→ **Your task**
Below are the records; copy each line in them that holds the word "will".

→ **Entries shown**
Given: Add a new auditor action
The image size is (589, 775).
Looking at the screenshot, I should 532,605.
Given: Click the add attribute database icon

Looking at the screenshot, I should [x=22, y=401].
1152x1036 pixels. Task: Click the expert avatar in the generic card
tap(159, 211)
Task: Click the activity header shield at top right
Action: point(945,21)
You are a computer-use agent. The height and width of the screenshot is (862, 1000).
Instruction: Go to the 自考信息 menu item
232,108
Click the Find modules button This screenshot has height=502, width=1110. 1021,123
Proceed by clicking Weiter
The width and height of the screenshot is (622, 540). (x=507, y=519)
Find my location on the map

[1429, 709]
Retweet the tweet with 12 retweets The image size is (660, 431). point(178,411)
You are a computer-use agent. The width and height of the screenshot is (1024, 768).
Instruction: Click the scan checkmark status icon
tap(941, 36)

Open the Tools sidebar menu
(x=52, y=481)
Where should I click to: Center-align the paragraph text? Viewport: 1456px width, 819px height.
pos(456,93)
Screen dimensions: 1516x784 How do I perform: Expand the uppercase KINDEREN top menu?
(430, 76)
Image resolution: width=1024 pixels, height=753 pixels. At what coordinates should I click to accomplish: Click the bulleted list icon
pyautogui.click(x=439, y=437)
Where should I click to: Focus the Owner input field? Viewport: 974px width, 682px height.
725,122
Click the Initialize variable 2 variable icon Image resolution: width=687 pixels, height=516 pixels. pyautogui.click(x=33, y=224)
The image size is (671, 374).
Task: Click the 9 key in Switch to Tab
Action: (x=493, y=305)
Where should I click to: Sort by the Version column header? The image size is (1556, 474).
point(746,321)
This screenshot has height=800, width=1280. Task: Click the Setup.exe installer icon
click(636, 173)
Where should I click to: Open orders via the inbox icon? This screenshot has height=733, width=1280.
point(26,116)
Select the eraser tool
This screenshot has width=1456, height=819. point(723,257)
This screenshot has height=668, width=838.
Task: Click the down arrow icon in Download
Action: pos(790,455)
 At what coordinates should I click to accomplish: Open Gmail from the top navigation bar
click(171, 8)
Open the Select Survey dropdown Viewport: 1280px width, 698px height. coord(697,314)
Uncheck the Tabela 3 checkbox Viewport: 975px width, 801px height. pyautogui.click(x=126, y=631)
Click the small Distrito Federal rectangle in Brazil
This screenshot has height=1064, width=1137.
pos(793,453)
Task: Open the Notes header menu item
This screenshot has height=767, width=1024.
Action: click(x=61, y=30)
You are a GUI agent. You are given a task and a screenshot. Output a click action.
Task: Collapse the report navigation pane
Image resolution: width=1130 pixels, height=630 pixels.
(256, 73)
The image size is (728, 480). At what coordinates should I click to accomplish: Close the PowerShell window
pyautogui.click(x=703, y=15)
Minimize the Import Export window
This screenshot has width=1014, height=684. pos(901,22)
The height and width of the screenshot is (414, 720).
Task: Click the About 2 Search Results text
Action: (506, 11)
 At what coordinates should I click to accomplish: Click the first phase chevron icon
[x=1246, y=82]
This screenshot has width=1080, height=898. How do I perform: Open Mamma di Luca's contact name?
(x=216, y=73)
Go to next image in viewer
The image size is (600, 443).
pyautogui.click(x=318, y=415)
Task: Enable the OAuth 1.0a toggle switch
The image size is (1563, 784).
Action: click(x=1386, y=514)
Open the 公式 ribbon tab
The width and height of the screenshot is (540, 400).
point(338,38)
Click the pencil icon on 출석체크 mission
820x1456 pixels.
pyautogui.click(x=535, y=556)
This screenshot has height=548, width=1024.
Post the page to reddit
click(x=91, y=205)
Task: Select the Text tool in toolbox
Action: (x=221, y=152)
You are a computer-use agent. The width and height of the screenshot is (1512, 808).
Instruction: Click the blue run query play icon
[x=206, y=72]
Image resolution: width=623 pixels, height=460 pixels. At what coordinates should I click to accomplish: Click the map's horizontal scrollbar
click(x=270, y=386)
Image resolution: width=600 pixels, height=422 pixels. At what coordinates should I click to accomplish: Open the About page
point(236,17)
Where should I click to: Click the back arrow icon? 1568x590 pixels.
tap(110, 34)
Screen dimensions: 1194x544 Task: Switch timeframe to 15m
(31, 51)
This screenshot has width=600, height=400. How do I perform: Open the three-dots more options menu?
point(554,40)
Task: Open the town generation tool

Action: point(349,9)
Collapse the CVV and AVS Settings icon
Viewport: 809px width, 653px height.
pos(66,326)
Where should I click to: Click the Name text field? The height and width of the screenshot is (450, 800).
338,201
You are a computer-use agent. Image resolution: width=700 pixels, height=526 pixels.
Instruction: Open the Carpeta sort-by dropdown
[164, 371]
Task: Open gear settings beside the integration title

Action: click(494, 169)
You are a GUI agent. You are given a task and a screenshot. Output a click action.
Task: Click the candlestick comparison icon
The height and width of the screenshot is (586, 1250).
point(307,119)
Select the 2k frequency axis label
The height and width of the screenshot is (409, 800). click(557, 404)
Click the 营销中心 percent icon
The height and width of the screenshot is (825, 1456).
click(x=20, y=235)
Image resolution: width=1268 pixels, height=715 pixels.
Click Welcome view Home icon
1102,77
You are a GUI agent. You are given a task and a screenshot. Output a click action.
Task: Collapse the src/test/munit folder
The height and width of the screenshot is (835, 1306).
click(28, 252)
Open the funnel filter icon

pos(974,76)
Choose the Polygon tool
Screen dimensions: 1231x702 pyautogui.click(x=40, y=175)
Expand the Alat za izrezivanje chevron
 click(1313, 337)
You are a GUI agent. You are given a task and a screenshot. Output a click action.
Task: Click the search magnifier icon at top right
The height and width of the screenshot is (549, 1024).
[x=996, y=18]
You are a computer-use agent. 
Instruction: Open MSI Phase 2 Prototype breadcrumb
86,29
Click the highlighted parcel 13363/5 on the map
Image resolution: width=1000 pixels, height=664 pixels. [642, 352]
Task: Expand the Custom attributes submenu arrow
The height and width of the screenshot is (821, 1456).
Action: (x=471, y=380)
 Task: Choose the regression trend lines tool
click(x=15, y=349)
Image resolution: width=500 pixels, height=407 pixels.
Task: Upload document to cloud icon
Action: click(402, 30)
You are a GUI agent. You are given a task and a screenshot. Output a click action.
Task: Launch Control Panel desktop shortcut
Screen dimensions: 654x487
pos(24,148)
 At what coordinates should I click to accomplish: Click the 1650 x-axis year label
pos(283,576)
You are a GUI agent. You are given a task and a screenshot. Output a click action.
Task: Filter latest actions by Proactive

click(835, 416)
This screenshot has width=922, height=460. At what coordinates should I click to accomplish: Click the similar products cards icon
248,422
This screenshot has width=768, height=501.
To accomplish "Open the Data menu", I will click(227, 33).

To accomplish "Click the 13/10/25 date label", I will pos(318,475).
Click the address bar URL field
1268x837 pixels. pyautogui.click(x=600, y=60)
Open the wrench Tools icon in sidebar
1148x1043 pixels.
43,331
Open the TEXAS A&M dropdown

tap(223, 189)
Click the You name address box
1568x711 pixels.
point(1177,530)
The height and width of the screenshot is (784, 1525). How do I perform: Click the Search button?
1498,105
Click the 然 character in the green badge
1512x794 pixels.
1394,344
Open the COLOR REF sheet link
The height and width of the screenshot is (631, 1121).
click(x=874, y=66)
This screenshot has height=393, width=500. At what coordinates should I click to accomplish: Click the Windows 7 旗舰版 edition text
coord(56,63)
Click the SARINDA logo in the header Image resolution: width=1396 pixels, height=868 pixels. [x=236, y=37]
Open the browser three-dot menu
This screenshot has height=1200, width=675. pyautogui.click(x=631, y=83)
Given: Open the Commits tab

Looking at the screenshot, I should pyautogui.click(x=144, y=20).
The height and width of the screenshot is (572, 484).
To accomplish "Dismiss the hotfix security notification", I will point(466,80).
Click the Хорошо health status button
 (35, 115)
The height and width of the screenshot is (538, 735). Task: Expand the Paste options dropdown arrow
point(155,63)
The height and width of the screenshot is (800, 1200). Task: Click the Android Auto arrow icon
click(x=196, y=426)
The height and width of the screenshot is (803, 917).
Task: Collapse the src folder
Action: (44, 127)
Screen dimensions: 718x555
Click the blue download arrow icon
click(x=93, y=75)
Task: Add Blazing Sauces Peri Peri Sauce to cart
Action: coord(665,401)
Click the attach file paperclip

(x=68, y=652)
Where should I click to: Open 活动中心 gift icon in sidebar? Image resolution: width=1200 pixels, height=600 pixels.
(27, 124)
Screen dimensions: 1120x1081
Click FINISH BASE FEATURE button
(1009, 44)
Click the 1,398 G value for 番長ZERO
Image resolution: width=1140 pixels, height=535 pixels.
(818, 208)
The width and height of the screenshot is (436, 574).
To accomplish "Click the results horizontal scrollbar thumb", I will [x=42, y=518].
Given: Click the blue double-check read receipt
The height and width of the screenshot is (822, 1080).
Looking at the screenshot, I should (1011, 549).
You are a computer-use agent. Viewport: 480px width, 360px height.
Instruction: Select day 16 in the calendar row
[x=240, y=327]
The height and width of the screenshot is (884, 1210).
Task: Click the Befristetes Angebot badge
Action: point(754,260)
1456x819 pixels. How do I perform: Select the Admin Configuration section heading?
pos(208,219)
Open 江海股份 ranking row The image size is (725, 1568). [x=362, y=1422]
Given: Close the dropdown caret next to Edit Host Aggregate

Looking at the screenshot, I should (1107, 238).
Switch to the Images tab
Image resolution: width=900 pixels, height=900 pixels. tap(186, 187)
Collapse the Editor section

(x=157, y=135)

→ **Answer to this problem**
To accomplish "Open the Data menu", I will click(227, 33).
To accomplish "Click the 13/10/25 date label", I will pos(318,475).
To accomplish "Dismiss the hotfix security notification", I will point(466,80).
To accomplish "Click the results horizontal scrollbar thumb", I will [x=42, y=518].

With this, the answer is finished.